Two, household cash flow has diminished to a trickle that dries up after barely covering food, rent and utilities.
Three, they’re still displeased with the NFL over the offseason lockout mess.
Four, they’re boycotting in support of Tom Cable, the coach fired by owner Al Davis after last season.
Five, they’re not budging until the Raiders earn a portion of the monthly budget.
While all these factors likely are part of the equation, the Raiders can directly influence only one. They can’t unilaterally abolish exhibition football, aren’t in reasonable position to reduce ticket prices, can’t do anything to instantly eradicate any lingering bitterness over the old labor beef and won’t be rehiring Cable.
They can, however, do something to seduce the fan.
To have a chance at turning most of those empty seats into warm bodies eager to support them, the Raiders will have to prove themselves to be a legitimate contender.
For those fans whose loyalties and collective will have been beaten down by years of dreadful-to-mediocre football, submitted by five dramatically different coaches, these Raiders will have to show they are appreciably better, or at least more distinctive, than the previous eight versions.

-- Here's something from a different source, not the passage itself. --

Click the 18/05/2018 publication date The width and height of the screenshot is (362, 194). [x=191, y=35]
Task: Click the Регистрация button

Jackson has been consistent in saying this team will be different, that it will improve on last season’s 8-8 record that was Oakland’s best since 2002. So confident is the coach in vowing improvement that he’s practically assuring a turnaround.
There were signs he might be onto something. Rookie tight end David Ausberry made a nice catch and toe-drag to stay inbounds on a 18-yard touchdown pass from Trent Edwards, the Stanford product battling Cal product Kyle Boller for the No. 2 quarterback spot. Oakland’s starting pass rushers, impressive last season, appear to have lost nothing.

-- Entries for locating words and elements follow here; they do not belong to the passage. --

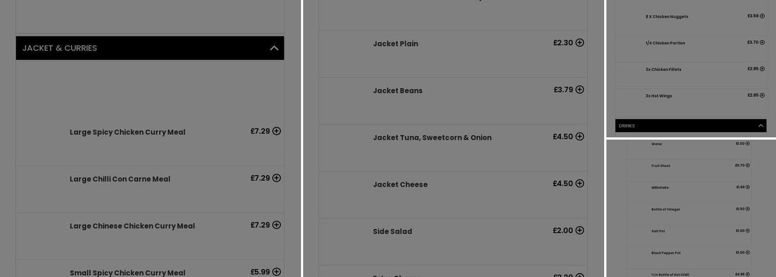Viewport: 776px width, 277px height.
Task: Click plus icon for 3x Hot Wings
Action: [x=762, y=95]
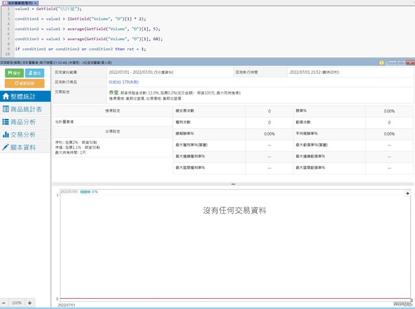Click the 報酬率 legend label in chart
This screenshot has height=309, width=415.
89,192
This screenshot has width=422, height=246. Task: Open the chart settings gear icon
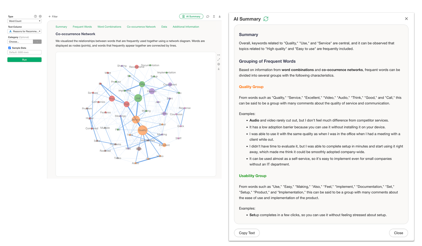tap(218, 64)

“We still have ways to go,” defensive tackle Richard Seymour said. “But I felt it was a pretty good start for us.”
But a few scattered signs of encouragement now might not be enough to reignite the passion of those fans not yet feeling it _ or unable to afford the feeling. They’ve seen it before.

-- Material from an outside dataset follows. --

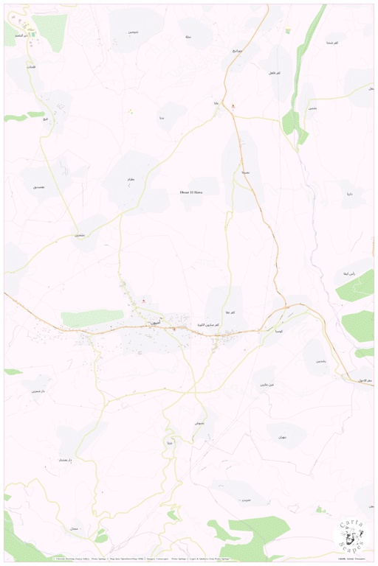Select the بحبوش village label
This screenshot has height=566, width=378.
tap(199, 423)
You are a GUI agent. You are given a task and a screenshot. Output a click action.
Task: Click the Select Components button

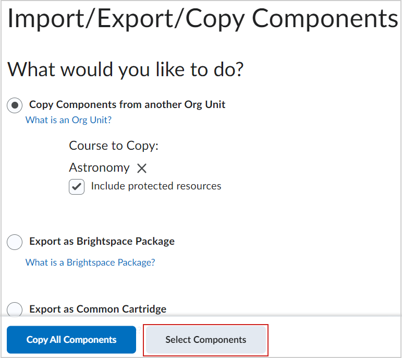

Art Shell’s 2006 Raiders went 4-1 in the preseason, convincing some the Raiders were back. They sold out the season opener against San Diego, lost 27-0 and – even despite drawing five consecutive home crowds above 60,000 – finished the regular season with a Davis-era worst 2-14 record. Such bitter memories have a way of staying in the gut.
That’s the kind of history Jackson is trying to buck. What he has for now is a work in the early stages of progress. The Raiders have a perceptible level of talent and requisite desire, but they are long on youth and short on field leadership, particularly on offense.
The lockout did them no favors, but that applies to every team in the league.
This game was more of a scrimmage, something to evaluate in the process of shaping the roster.
“I was kind of hoping we would be out there a little longer,” cornerback Stanford Routt said. “But it was the coaches’ call, so we had to go ahead and sit it down.
“But I can’t wait until next week for the Battle of the Bay.”
Maybe that’ll get the fans to dig around the seat cushions and coffee cans for enough green to buy tickets. Meanwhile, a good many are in full-blown show-me mode.